While British Airways and US Airways were partners, passengers traveling on either airline were awarded frequent-flier points that could be used interchangeably. But in March, the two carriers officially dissolved their partnership, ending the point swap. Passengers had until last June to request certificates on either airline. Those now must be used for travel by March 31.

"A lot of people got shut out when they forgot to redeem the miles [in June]," Petersen said. While US Airways passengers no longer earn interchangeable points, those traveling on British Airways' new partner, American Airlines, can use the points interchangeably.

Introduced by American Airlines in 1981, frequent-flier programs were designed to create passenger loyalty by giving repeat customers free trips or upgrades to first class. In recent years, airlines have stepped up their frequent-flier promotions, offering more ways to accumulate points -- and increasingly creative ways to use them.

In addition, corporate tie-ins have provided fliers many more ways to earn points: by using an affinity credit card, placing a long-distance call, renting a car or staying at a hotel.

Typically, people who forget to cash in their points by the deadline fall into two categories: those blessed with so many miles that it doesn't make much difference or those with so few that they don't know how to use them.
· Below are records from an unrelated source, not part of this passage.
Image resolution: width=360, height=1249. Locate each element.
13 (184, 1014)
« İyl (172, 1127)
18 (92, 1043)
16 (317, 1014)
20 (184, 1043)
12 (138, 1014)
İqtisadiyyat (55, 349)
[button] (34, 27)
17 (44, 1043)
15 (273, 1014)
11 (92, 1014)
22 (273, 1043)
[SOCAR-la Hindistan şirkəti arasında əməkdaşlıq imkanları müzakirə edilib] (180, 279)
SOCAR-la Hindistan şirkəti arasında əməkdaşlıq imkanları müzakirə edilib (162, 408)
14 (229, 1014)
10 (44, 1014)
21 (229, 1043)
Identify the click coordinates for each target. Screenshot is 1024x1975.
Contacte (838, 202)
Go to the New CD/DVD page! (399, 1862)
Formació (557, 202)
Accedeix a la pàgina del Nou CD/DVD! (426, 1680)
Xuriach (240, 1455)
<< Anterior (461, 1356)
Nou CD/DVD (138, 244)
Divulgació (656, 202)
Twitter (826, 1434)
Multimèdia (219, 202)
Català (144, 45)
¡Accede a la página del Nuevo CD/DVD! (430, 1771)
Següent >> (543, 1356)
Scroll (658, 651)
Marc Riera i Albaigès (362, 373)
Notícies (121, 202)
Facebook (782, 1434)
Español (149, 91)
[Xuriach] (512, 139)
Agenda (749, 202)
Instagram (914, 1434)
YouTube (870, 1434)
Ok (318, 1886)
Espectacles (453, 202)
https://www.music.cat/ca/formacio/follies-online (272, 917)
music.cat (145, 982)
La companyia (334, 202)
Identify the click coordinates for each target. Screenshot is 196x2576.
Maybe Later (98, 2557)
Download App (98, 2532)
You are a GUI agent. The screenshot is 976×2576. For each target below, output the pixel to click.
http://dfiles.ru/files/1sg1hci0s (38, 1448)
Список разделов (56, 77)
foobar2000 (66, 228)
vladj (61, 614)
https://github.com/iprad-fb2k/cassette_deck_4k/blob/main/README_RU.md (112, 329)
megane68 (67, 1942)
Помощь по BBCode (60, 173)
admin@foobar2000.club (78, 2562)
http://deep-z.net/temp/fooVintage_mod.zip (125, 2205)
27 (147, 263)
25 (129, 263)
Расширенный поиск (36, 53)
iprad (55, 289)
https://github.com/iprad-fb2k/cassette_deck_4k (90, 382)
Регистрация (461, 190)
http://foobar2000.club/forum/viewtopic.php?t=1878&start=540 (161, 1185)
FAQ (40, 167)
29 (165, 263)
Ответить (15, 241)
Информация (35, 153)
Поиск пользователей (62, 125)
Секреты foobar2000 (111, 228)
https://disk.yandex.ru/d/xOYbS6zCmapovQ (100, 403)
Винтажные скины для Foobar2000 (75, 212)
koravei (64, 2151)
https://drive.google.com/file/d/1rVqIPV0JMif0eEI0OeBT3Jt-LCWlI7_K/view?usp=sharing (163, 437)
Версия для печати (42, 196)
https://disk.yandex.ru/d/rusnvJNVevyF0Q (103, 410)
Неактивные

A free domestic trip usually requires 25,000 points.

But Petersen cautions that passengers may be able to combine expiring points with newer mileage to earn a certificate or free ticket. In addition, some airlines permit travelers to trade 10,000 points for a free hotel stay or rental car while others will allow passengers to "buy down" the price of an airline ticket by using fewer points than are required for a free domestic ticket.

Mileage points also make a great gift, Petersen said. They can be passed to a friend or donated to charities, established by the airlines. American Airlines, for instance, accepts donations for flights for terminally ill children who want to take a special trip to someplace like Disney World.